Boys are Yucky


Boys are gross. That’s a fact. They do gross things, and find gross things awesome. They can go four days without a shower and not notice. It’s gross. To further prove my point Reddit conducted a “what do you do” type poll and these are some of the results, none of which are shocking.

This is what men admit to doing on the toilet and my response to it:

“Pretend stream of piss is a power washer for removing the hard to get stains from the toilet.”- Why are there stains? Clean your toilet with real cleaning supplies or buy those blue things that hide them!

“Like most people, I pee in the shower. Unlike most people, I hold my penis upwards when I do it sometimes. It makes a really cool fountain.”- That is not “like most people”. You stand in urine. Then you spray urine up towards your face. Gross. So freaking gross.

“Tried to spit directly into your stream while pissing.”- WHY?!!?

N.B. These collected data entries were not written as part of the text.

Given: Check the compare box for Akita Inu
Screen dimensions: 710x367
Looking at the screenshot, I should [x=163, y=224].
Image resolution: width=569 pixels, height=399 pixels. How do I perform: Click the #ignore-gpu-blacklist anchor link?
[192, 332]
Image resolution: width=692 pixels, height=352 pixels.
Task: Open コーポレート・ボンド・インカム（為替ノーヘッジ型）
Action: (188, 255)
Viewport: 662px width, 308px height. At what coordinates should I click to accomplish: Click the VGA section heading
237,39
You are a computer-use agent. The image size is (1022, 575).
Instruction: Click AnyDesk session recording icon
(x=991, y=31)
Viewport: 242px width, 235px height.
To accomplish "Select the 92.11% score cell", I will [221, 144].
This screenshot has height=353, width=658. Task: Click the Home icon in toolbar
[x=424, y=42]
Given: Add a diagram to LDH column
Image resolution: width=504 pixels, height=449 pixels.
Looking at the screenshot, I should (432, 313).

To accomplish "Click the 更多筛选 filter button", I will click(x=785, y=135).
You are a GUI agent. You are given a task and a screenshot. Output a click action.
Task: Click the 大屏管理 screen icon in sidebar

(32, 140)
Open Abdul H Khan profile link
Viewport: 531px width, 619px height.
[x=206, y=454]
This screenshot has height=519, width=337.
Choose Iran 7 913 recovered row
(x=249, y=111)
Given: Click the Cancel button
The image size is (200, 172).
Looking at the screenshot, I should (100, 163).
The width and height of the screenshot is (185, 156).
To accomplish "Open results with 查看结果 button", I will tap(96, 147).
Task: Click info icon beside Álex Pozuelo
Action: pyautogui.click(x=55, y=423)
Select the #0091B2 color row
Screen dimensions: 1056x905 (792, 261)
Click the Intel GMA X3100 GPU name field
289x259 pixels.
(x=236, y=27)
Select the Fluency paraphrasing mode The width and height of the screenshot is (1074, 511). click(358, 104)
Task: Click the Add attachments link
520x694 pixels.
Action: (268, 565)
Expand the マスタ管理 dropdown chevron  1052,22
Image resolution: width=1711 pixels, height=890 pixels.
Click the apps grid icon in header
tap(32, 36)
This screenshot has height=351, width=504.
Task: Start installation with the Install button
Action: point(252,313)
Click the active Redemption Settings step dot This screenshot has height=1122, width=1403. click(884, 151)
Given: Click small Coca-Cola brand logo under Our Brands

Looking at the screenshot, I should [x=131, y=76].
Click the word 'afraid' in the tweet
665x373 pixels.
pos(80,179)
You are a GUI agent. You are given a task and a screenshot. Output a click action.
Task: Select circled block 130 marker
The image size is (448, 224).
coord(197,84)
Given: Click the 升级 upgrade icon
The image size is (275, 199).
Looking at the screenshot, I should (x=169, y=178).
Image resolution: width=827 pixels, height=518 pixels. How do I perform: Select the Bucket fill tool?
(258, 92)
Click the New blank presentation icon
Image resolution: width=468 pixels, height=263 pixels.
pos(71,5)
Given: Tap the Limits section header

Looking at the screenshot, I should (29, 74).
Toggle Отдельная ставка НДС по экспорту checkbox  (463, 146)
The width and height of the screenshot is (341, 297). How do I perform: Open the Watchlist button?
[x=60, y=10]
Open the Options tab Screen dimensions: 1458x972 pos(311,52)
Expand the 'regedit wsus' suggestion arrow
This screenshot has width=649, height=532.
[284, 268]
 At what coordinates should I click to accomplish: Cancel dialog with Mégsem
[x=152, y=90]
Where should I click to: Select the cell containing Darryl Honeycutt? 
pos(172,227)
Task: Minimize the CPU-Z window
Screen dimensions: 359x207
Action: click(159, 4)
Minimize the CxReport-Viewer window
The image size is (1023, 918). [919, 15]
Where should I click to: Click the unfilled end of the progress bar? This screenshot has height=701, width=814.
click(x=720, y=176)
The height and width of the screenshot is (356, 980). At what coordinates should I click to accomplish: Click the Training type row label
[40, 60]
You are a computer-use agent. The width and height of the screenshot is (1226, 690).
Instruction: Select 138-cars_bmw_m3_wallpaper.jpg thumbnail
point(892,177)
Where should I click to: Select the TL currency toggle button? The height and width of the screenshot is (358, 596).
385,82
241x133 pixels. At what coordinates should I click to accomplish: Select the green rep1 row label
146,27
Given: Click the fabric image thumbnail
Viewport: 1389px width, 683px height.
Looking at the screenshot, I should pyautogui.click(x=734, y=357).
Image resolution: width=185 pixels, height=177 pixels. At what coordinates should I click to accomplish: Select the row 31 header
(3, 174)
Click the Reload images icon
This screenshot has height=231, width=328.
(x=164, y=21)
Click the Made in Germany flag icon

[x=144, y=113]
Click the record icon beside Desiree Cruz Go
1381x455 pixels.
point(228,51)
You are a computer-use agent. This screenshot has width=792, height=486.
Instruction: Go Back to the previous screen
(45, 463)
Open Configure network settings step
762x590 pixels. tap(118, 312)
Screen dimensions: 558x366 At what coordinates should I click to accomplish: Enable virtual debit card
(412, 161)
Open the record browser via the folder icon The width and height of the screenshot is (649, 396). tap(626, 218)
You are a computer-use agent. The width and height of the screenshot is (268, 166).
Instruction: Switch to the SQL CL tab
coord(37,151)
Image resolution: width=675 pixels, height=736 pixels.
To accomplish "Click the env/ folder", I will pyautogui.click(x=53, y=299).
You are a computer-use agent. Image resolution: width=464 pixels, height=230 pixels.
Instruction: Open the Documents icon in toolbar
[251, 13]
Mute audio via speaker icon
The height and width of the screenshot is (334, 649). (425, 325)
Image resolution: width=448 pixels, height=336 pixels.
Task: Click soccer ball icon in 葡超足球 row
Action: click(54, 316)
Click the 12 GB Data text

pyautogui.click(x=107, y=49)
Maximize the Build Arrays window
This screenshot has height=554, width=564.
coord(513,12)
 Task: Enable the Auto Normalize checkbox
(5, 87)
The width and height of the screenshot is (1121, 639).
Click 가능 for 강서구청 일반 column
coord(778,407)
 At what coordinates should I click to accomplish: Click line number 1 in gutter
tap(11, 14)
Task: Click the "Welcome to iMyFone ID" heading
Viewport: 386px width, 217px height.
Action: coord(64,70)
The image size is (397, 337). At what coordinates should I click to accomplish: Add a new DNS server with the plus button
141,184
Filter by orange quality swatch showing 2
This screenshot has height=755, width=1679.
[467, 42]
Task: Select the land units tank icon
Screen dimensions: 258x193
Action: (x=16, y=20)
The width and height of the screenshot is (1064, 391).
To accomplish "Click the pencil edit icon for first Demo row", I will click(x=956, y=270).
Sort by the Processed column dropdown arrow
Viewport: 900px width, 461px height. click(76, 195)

“Flush mid piss and race the toilet.”- This I understand.

“I am quite confident that all men with a bathroom scale weigh themselves before and after they poop to see how much it weighed.”- So simple…men are so simple.

“When taking a piss make a circle with your fingers around the stream and try to make sure you don’t get on your hand.”- But you do get it on your hands…the pee sprays on your hands, disgusting.

“Take an epic dump so intense that you had to remove your shirt because it got so hot.”- It should not be such hard work…change your diet.

“Saw a turd in half with super-power piss-stream.” I can’t. I can’t even…how do you not gag? You know what…no…just…no.

This is what men admit to doing with their balls and my commentary:

“When your balls get stuck to your thighs in a public place, you open your legs as wide as possible without looking like a freak and let the balls slowly unstick. Best feeling.” “After you took a piss and a lil ballsack meat is stuck between your boxers and you just lift your leg like a dog who’s about to pee.” “Do a little leg kick mid walk in an attempt to unstick your balls from your leg.”- Three different ways unsticking your balls is amazing. You simple lovely creatures.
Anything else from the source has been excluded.